* _GOAL 1_: In the passage below about a child's English paper, what score did he get?
* _GOAL 2_: In the passage below about a child's English paper, what three things does the paragraph beginning "Except it was last time." say were true "last time"?

* _SELECTED PASSAGE_:
# # #

On Wednesday, he came home with the results of his English paper.

“I got 28/30 and my teacher gave me stickers!” he said excitedly.

I took a moment to process the information. Ok not bad, 28. Then for a split second, I thought “Why only 28?? Why not 30? What happened to the other 2 marks? That’s 2 WHOLE QUESTIONS WRONG. WHAT HAPPENED HERE??? Did you know that last time, mommy used to get full marks for almost every paper right up till Primary 3?”

Except it was last time. Last time, policemen wore shorts. Last time, mommy was in a school where pooping in your pants in class was considered normal. Last time, getting an education wasn’t this hard. It hasn’t been last time for a long time and now, kids have to answer questions about stupid Cheryl’s birthday that present-day mommy can’t solve without the help of a youtube video.

# # #

* _EXTRACTED DATA_:

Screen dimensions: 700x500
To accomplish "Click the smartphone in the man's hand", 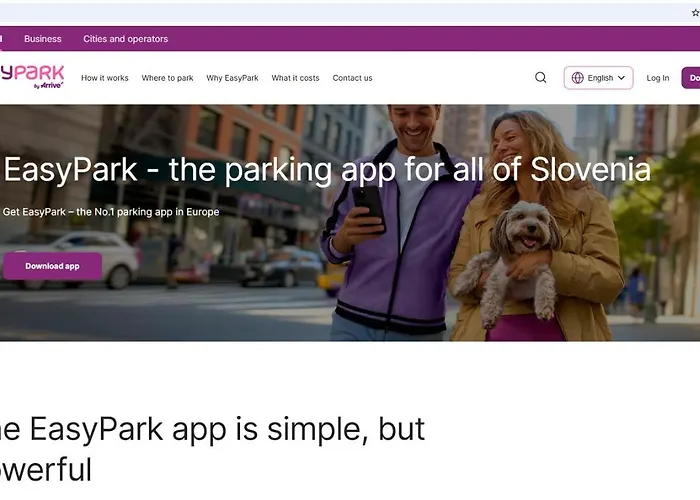I will pyautogui.click(x=368, y=204).
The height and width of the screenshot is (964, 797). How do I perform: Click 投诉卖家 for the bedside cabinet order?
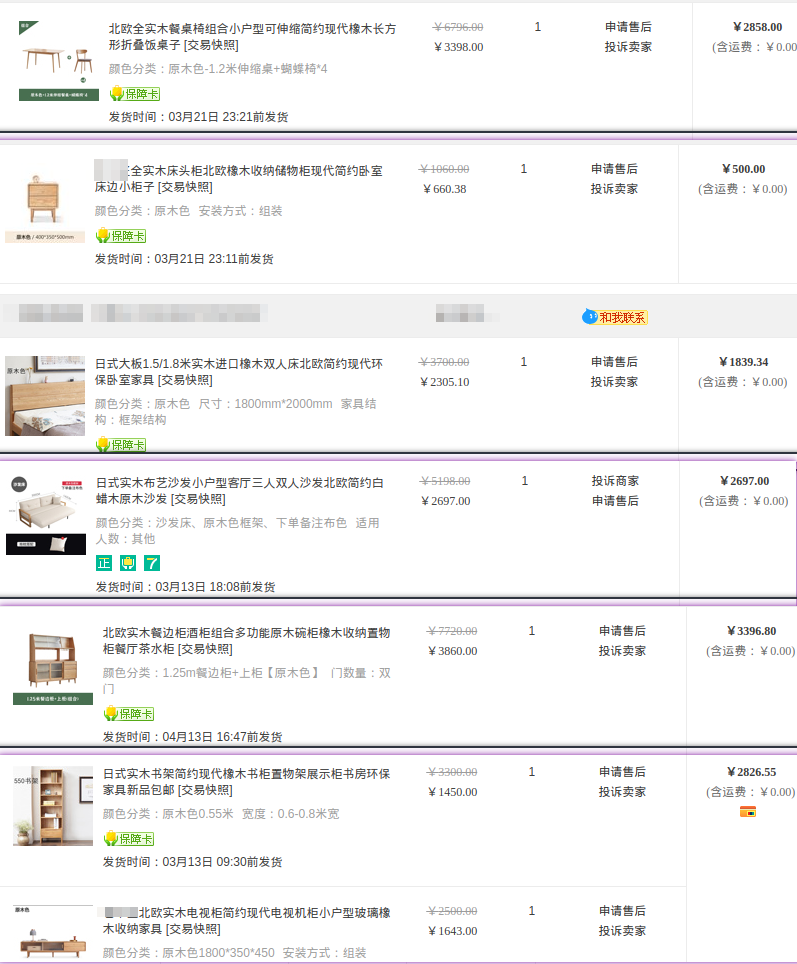[x=614, y=189]
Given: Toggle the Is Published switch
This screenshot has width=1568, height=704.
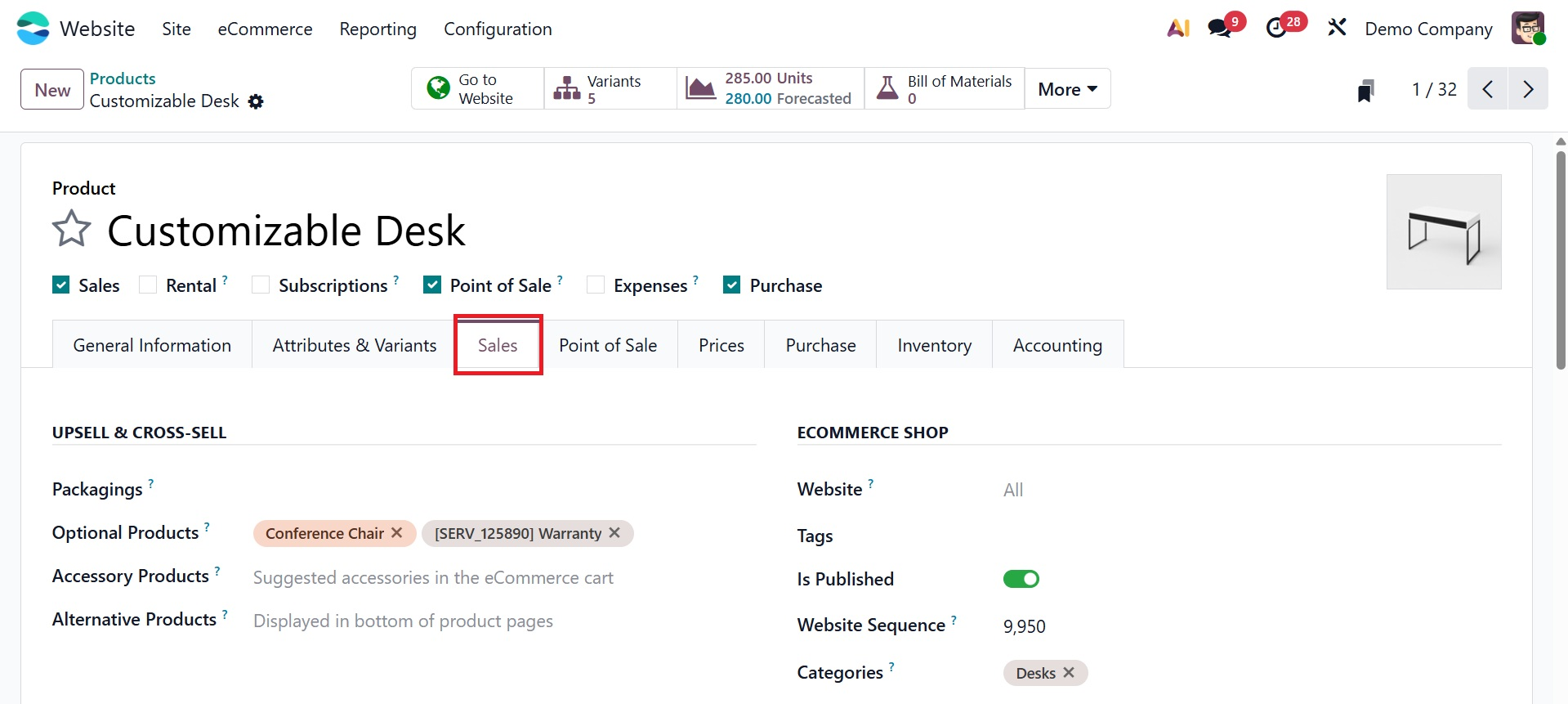Looking at the screenshot, I should [1021, 579].
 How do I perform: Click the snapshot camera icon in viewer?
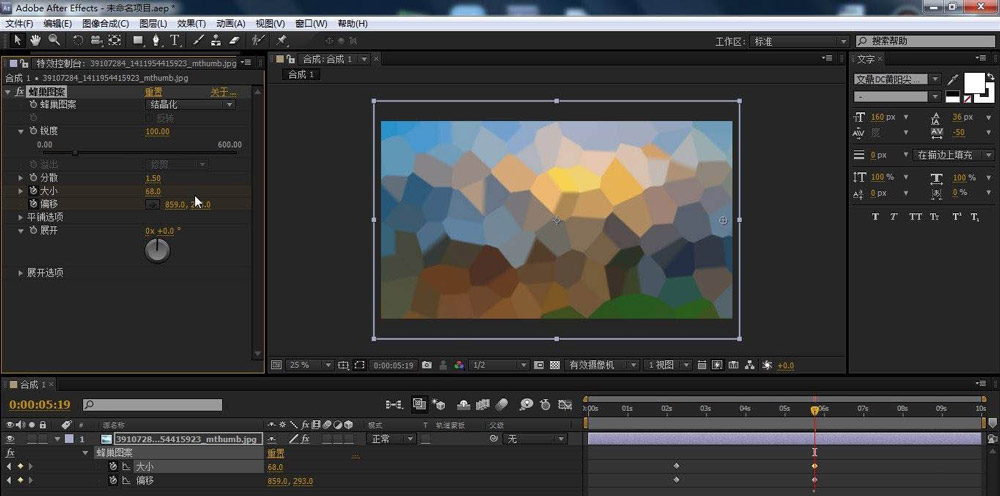click(x=427, y=365)
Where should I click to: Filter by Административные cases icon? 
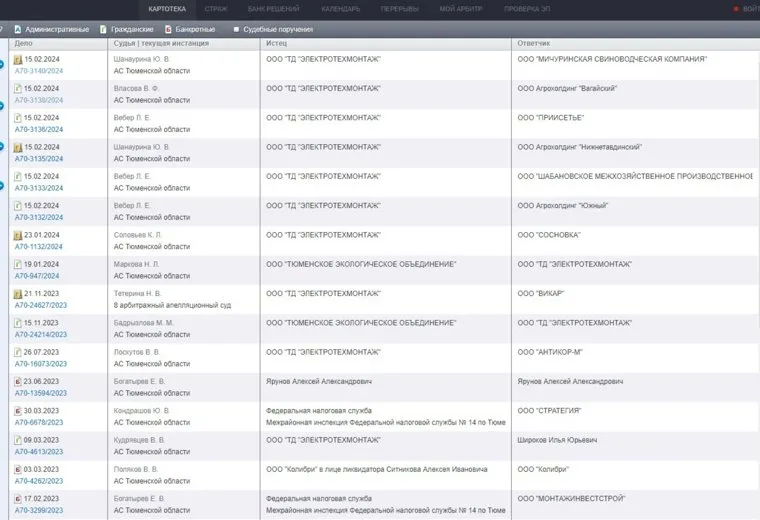click(17, 30)
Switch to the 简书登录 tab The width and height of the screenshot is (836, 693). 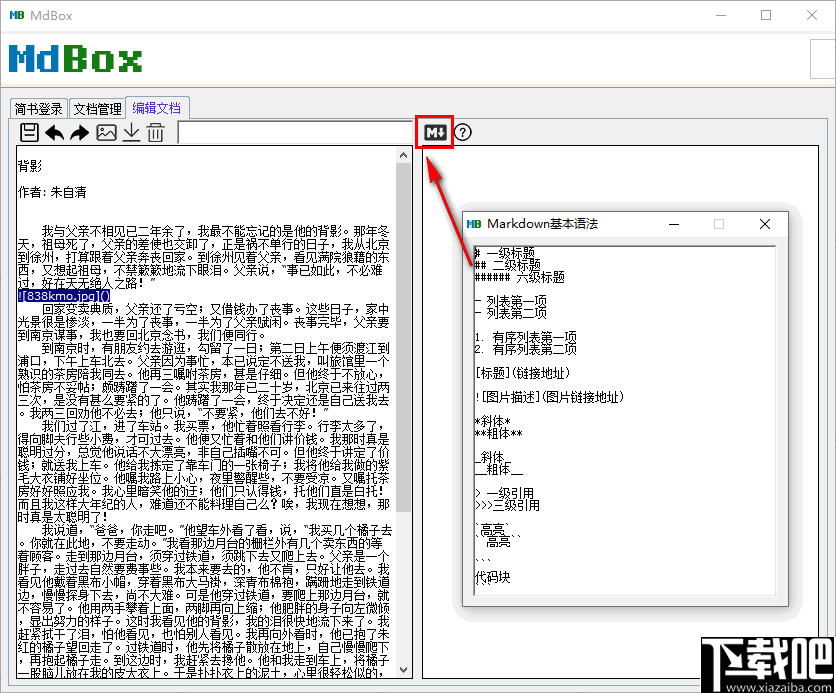[38, 108]
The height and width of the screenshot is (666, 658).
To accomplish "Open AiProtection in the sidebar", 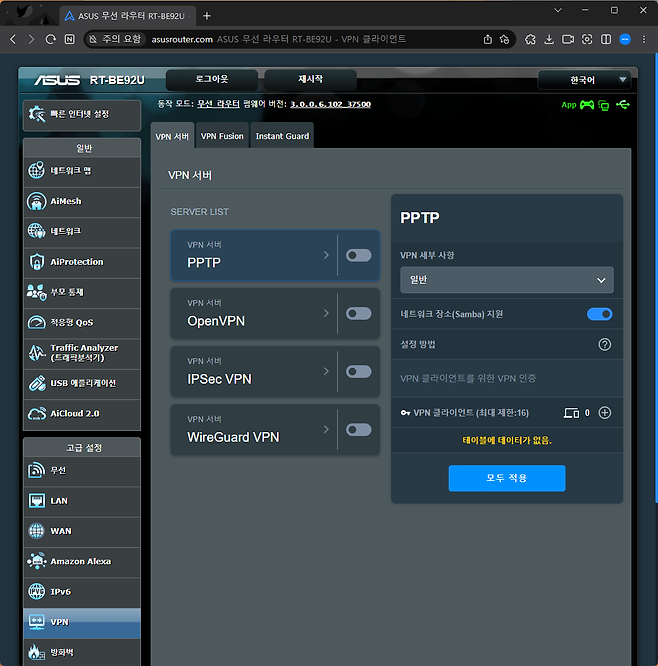I will [x=81, y=262].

# # #

* _ANSWER 1_: 28/30

* _ANSWER 2_:
- Policemen wore shorts.
- Mommy was in a school where pooping in your pants in class was considered normal.
- Getting an education wasn't this hard.